Königin - Lasius flavus oder Tetramorium?

  • Hallo!

    Ich habe jetztes Jahr - irgendwann zwischen Juni-August, einige Königinnen aus unserem Pool (RLP) "gerettet" und gründen gelassen. Eigentlich bin ich davon ausgegangen, dass es sich um Lasius flavus handelt. Jetzt habe ich das Wasser aufgefüllt und bei genauerem betrachten, bin ich unsicher geworden.

    Im vgl. zu meiner L. flavus Königin scheint mir diese Königin etwas zu schmal und länglich. Die bisherigen Arbeiterinnen sind sehr klein und gelblich. Deshalb eine spontane Idee: Tetramorium.

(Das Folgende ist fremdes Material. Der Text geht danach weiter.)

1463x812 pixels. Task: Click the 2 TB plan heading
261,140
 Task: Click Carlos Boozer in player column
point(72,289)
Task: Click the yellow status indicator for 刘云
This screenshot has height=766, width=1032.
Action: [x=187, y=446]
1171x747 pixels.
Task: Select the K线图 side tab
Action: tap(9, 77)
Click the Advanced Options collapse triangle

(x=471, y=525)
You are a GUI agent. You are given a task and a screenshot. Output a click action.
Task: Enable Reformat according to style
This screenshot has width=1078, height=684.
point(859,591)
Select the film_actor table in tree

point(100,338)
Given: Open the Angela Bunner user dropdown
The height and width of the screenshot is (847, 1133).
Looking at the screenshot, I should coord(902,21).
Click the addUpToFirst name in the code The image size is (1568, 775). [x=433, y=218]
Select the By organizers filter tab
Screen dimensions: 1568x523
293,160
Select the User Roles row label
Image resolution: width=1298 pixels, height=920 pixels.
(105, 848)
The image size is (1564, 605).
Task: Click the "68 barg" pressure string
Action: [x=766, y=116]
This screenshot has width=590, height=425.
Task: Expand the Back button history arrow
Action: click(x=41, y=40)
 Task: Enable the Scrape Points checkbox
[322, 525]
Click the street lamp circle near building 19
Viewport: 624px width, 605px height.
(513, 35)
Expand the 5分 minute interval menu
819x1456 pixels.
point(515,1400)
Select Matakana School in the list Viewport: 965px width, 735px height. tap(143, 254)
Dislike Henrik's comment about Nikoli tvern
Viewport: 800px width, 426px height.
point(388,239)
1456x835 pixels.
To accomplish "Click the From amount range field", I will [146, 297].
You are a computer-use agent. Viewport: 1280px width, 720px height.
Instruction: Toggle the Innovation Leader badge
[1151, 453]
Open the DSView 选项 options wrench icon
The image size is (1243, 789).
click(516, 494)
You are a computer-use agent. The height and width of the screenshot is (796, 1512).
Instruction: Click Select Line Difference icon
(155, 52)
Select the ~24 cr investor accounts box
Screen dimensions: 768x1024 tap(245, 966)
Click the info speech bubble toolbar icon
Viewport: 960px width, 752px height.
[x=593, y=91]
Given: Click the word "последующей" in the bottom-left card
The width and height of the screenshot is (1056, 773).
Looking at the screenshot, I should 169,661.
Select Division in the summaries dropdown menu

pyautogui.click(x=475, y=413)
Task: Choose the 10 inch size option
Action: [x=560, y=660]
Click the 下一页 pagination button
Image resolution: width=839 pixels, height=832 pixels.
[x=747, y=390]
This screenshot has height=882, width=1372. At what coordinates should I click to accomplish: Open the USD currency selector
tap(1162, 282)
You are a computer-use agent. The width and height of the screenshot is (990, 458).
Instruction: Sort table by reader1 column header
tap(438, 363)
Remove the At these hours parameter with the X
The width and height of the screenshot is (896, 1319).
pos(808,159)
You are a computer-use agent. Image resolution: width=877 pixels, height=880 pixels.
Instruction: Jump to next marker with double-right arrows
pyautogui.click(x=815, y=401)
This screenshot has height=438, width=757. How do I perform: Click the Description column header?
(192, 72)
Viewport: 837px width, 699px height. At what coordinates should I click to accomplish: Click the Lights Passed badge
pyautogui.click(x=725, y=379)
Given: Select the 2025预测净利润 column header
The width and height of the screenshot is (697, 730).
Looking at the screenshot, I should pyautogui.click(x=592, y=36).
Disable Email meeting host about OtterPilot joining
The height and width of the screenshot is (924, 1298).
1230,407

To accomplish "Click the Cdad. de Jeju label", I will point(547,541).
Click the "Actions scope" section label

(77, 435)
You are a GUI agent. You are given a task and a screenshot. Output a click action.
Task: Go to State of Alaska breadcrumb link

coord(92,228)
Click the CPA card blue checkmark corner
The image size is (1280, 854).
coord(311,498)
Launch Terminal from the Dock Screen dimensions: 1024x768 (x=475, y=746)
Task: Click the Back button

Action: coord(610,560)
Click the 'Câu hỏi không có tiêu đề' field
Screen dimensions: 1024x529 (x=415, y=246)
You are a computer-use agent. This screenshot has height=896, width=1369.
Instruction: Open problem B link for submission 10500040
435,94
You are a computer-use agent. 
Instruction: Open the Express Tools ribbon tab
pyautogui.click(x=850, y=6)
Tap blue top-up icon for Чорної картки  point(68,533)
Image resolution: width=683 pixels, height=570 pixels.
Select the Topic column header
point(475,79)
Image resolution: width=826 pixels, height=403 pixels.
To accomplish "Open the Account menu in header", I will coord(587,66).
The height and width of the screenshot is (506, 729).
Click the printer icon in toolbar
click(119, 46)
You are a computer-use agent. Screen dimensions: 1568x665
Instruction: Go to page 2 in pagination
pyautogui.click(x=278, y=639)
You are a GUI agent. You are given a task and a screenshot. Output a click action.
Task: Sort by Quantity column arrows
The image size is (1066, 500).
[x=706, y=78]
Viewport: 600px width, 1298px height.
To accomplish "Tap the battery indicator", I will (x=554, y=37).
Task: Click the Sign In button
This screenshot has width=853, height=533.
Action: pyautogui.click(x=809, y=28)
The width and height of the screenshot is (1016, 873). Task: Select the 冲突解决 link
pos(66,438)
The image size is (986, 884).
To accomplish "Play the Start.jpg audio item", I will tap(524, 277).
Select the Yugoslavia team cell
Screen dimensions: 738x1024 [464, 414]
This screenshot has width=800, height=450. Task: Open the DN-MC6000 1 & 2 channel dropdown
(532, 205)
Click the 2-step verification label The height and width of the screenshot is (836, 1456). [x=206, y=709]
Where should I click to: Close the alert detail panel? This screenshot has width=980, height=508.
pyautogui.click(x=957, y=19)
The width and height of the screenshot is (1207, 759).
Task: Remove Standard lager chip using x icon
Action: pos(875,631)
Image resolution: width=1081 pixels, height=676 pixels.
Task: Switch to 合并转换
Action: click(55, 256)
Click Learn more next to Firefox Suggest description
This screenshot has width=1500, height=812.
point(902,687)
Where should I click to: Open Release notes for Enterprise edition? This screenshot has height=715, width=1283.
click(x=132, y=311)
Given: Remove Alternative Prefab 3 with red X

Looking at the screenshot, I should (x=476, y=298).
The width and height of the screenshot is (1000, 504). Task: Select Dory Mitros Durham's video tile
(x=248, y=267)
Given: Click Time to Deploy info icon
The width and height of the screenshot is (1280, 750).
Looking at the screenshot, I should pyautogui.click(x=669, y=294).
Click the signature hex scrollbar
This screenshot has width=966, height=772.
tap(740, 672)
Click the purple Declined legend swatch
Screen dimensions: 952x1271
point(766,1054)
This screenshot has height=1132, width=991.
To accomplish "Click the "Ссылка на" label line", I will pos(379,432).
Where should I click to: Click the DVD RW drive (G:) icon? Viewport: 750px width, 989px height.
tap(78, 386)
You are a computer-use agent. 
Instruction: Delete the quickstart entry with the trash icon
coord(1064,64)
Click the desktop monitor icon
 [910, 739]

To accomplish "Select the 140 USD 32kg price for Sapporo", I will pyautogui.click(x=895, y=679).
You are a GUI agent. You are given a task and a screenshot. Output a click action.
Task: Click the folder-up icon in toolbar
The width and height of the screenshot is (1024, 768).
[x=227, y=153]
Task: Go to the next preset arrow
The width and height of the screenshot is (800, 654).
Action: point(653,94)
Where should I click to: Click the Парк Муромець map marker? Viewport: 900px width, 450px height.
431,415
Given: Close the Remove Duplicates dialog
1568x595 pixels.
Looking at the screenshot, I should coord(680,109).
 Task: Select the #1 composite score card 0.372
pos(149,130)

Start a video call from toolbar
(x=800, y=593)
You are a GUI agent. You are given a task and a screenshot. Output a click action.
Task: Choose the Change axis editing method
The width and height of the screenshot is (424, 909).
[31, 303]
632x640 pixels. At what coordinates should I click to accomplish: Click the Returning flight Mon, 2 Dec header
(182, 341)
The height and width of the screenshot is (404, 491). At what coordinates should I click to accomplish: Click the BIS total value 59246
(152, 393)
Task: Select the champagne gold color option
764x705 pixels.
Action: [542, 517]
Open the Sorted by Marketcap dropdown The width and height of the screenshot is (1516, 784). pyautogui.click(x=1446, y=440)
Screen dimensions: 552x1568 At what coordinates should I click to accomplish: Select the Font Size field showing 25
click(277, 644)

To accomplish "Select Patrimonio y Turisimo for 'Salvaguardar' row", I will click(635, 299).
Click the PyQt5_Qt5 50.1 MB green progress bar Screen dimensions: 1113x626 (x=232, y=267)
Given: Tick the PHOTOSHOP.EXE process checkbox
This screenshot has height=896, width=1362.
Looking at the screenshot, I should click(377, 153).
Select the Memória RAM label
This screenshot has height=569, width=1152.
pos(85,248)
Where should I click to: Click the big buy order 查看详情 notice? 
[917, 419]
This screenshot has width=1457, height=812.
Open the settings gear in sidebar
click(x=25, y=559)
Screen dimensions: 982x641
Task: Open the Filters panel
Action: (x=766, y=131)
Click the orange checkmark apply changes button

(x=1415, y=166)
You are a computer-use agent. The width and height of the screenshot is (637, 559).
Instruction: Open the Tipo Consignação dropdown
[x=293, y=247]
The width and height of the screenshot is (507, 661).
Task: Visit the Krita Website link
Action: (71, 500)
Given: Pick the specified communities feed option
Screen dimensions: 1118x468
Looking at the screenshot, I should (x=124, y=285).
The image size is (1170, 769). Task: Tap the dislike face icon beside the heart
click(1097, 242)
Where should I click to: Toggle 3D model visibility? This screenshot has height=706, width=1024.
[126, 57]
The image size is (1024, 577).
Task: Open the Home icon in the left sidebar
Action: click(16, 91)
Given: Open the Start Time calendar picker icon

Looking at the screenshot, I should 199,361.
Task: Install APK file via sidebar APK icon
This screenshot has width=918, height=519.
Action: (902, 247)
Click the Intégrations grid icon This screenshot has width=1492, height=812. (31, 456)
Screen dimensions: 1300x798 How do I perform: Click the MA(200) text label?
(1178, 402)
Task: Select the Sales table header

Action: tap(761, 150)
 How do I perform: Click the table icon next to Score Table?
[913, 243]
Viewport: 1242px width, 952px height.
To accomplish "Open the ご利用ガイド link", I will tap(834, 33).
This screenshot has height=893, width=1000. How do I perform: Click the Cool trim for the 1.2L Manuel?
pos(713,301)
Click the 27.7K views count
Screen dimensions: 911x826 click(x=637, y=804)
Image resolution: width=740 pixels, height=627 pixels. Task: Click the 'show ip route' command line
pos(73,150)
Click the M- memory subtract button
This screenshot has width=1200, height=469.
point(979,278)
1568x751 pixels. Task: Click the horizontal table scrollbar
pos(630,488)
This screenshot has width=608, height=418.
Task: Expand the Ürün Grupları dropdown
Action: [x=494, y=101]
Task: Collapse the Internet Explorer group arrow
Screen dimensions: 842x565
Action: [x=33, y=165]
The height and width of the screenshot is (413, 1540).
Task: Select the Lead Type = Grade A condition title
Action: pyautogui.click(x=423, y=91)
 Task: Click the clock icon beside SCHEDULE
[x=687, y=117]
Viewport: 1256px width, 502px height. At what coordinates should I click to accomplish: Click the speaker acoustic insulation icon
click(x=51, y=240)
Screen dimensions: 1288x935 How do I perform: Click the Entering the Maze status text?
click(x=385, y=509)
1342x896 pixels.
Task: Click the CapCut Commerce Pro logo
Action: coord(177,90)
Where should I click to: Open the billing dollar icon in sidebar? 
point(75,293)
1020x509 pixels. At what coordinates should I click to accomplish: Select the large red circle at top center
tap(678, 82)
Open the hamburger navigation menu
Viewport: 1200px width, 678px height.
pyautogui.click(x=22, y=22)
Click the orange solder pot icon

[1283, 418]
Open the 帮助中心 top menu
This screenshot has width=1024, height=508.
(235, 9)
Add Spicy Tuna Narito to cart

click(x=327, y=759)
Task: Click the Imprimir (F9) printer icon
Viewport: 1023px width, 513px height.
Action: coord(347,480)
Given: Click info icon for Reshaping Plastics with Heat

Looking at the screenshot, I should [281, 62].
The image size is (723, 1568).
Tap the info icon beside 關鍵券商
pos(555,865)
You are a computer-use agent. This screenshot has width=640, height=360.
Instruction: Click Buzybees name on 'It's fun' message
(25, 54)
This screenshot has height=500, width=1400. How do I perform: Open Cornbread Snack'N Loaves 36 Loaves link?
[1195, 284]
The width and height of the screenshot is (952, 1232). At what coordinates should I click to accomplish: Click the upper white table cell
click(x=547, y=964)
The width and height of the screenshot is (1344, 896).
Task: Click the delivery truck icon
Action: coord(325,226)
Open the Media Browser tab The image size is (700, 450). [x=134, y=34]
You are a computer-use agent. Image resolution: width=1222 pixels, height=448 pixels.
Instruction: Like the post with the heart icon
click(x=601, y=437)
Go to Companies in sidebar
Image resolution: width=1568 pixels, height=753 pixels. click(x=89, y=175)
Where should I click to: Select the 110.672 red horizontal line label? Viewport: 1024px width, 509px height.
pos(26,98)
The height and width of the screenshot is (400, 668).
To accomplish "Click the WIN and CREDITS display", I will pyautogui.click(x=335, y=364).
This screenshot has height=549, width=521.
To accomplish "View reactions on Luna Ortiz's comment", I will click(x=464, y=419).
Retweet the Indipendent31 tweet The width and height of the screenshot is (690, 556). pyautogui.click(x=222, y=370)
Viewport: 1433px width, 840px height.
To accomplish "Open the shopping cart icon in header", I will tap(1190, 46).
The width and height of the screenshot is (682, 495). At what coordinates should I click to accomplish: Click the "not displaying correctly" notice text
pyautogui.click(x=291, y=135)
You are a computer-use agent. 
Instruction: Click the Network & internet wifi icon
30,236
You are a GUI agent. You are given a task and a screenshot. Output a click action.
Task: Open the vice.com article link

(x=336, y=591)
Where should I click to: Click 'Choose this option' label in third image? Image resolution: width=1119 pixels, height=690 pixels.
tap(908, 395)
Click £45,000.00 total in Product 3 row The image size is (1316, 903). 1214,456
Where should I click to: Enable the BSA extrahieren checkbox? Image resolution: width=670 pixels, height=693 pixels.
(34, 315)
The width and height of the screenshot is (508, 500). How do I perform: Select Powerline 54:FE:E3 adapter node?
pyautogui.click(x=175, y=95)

    Die Königin ist ca. 6mm lang, die Arbeiterinnen ca. 2mm.

    Hat jemand eine Ahnung?


    Die Bilder sind leider nicht die Besten, morgen versuche ich mal noch bessere zu schießen.

  • Hallo daddel,


    für die Artbestimmung hangelt man sich am Besten durch ein paar Merkmale, die schon vieles ausschließen können. Klar gehört auch ein bisschen Erfahrung dazu.

    Selbst mit Bestimmungsschlüssel ist das nicht einfach und oft gehört auch einfach gute Ausrüstung dazu, da sich die Merkmale von Gattungen und Arten teils nur in winzigen Details unterscheiden. Und selbst dann kommt man als Nicht-Experte nicht immer zum Ziel.


    Vor allem erkennt man diverse Unterfamilien aber schon am Aufbau des Abdomens, v.a. des Stielchenglieds, also der Verbindung zwischen Thorax und Gaster.


    Bei deiner Gyne kann man hier sehr schön sehen, dass ihr Stielchenglied sowohl einen Petiolus, als auch Postpetiolus hat (zur Erklärung der Begriffe sind diese verlinkt, reicht für eine Kurzbeschreibung auch schon mit der Maus darüber zu schweben). Das Stielchenglied ist also sichtbar sehr knubbelig/knotig. Daran kann man schon erkennen, dass es sich um eine Knotenameise/Myrmicinae handeln muss, zumal ein Postpetiolus für diese Unterfamilie u.a. charakteristisch ist. Das schließt u.a. sämtliche Lasius-Arten sofort aus, da diese zu den Schuppenameisen gehören.


    Zudem haben Knotenameisen oft auch noch Dornen hinten am Thorax (direkt oberhalb des Anfangs des Stielchenglieds) - diese können auch recht kurz ausfallen.


    Hier ein Bild dazu:



    Oben Knotenameise, unten Schuppenameise.



    Solenopsis fugax könnte man ggf. noch denken, aber die schwärmen erst noch später, im August/September. Bei Temnothorax- und Leptothorax-Arten hingegen ist der Größenunterschied zwischen Gyne und Arbeiterinnen nicht derart extrem.


    Da bleibt dann eigentlich fast nur noch Tetramorium übrig, da gibt es auch eine gewisse Farbvarianz im Tetramorium caespitum/impurum-Komplex.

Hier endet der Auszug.